УСЛОВИЕ ЗАДАНИЯ: Обнови отрывок: перепиши всё от «Но кто пожалеет» и вниз до «дьявола — религия небытия.», поставив «Творец» вместо «Бог».

Выдержит ли человек всемирное разрушение, не погибнет ли «голый, на голой земле» или, хуже того, не вернется ли к старому, не начнет ли сызнова строить разоренный муравейник, вавилонскую башню прогресса? Это все вопросы, не решенные Саввою. Он только решил, что если человек не выдержит, то «совсем надо его уничтожить; мировая, значит, ошибочка произошла… Раз жизнь человеку не удалась, пусть уйдет… И это будет благородно, и тогда можно будет и пожалеть его, великого осквернителя и страдальца земли».
Но кто пожалеет человека, когда самого человека на земле не будет? Не «умный ли и страшный дух небытия», устроитель «мировой ошибочки»? Ведь для него, исконного «человекоубийцы», это, может быть, вовсе и не «ошибочка», а цель; к ней-то, может быть, он все и ведет: от космоса к хаосу, от хаоса к ничтожеству. Бог дает вечную жизнь; дьявол — вечную смерть. Религия Саввы, религия дьявола — религия небытия.
И опять-таки чем бы мог на это возразить Савве Андреев?
Во всяком случае скорее утвердительный, чем отрицательный, ответ на вопрос о «мировой ошибочке» дает последняя часть трилогии — «Жизнь человека».

ИСХОДНЫЕ ДАННЫЕ:
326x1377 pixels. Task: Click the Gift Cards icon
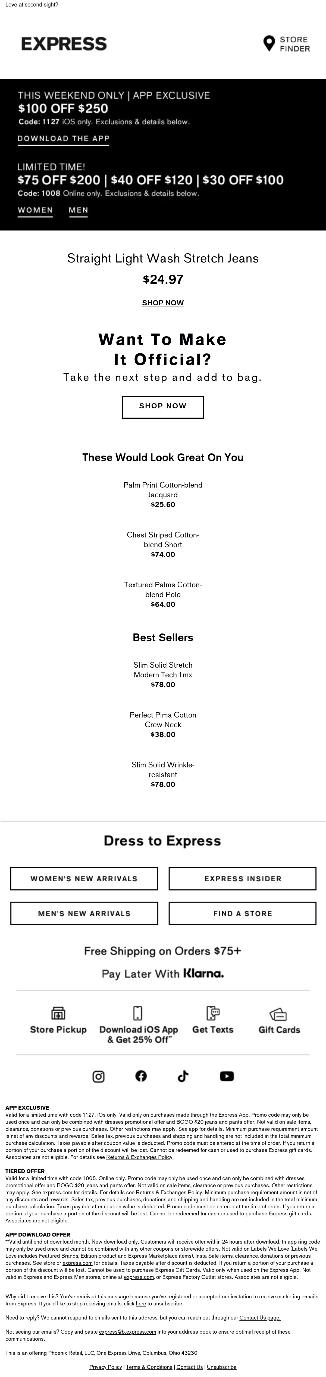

ГОТОВЫЙ ОТВЕТ:
Но кто пожалеет человека, когда самого человека на земле не будет? Не «умный ли и страшный дух небытия», устроитель «мировой ошибочки»? Ведь для него, исконного «человекоубийцы», это, может быть, вовсе и не «ошибочка», а цель; к ней-то, может быть, он все и ведет: от космоса к хаосу, от хаоса к ничтожеству. Творец дает вечную жизнь; дьявол — вечную смерть. Религия Саввы, религия дьявола — религия небытия.